::: PROVIDED RECORDS :::

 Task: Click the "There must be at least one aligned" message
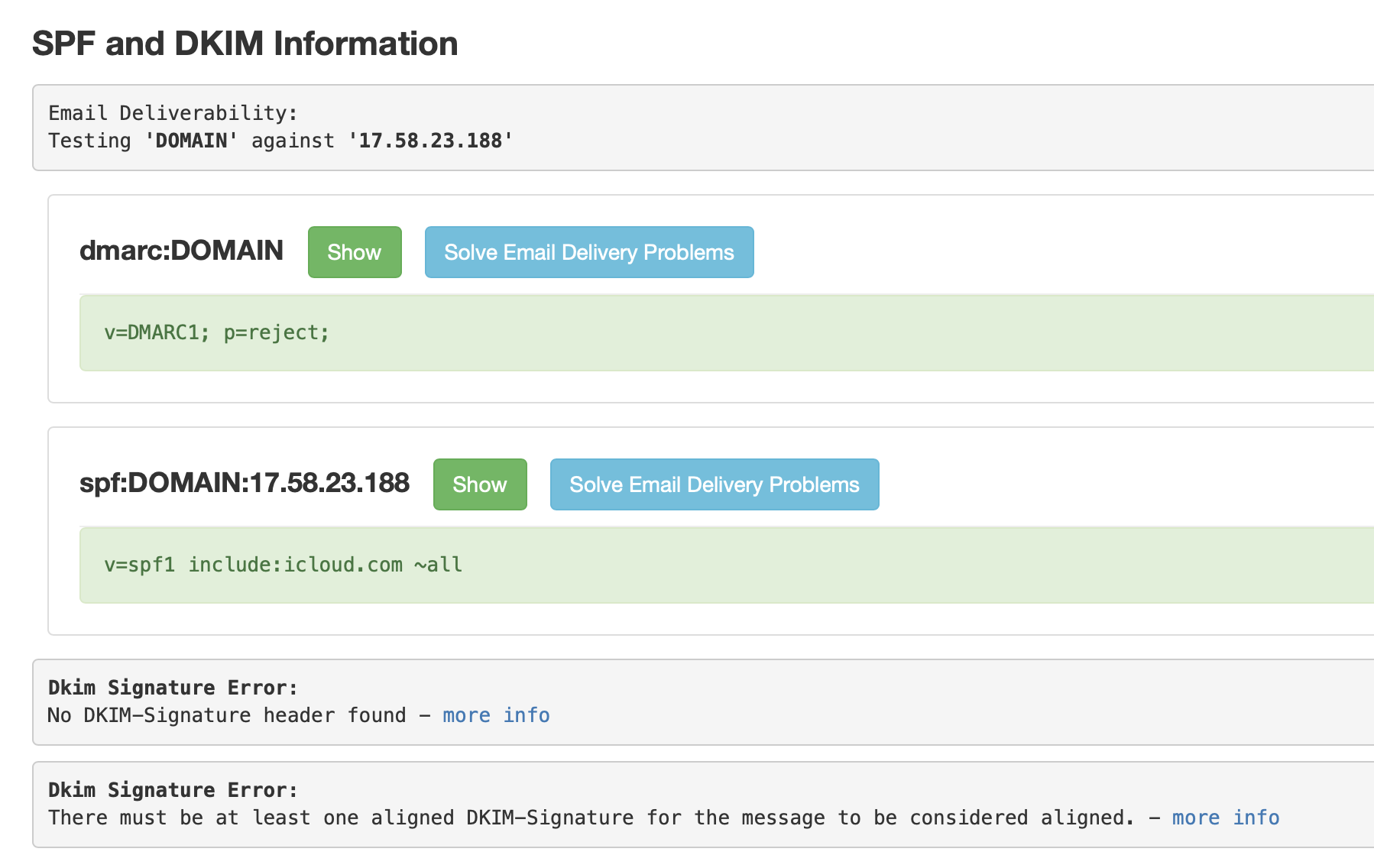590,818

:::
::: PROVIDED RECORDS :::

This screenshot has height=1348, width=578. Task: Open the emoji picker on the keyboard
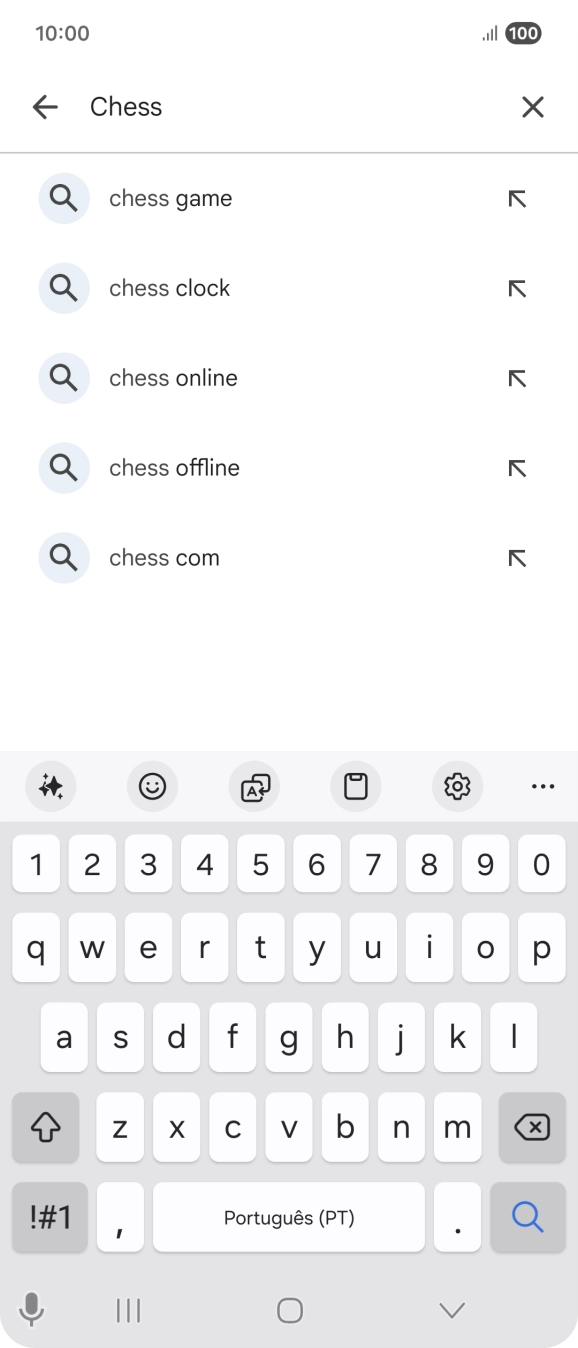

:::
::: PROVIDED RECORDS :::

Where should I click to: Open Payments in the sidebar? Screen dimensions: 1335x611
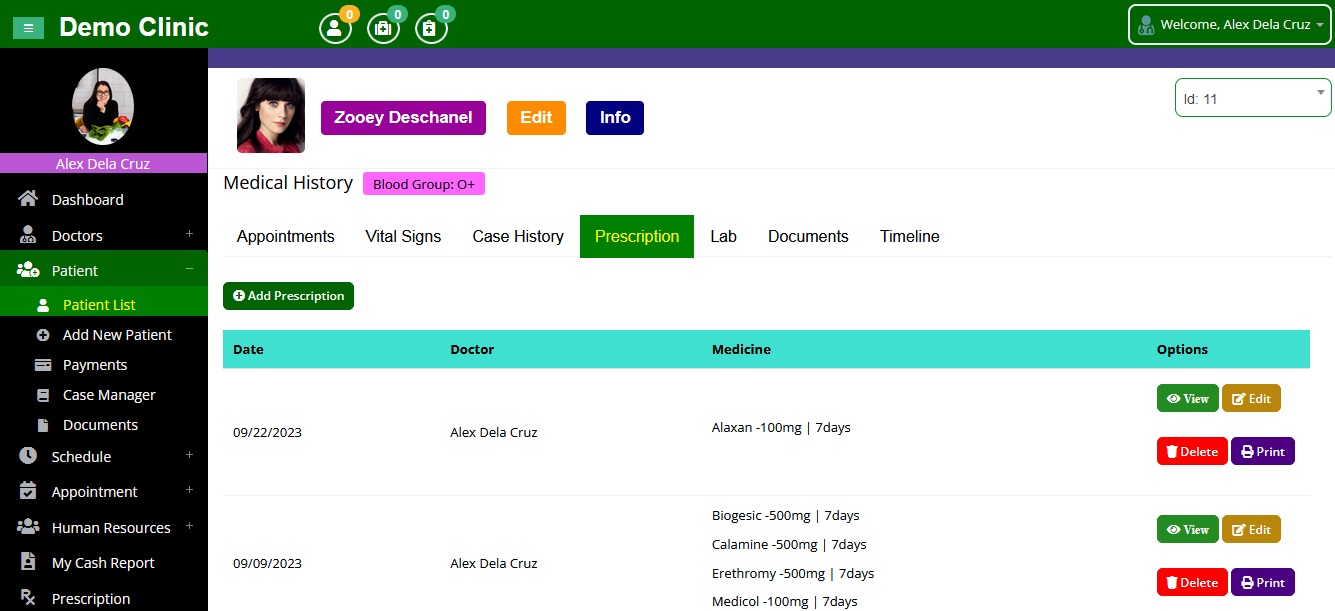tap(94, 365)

:::

WRITTEN TASK: Identify every line in the listing above that contains the string "Open", treating uppercase and lowercase as different, and copy each of those lines.

CORRECT OUTPUT:
This screenshot has height=1348, width=578. Task: Open the emoji picker on the keyboard
Where should I click to: Open Payments in the sidebar? Screen dimensions: 1335x611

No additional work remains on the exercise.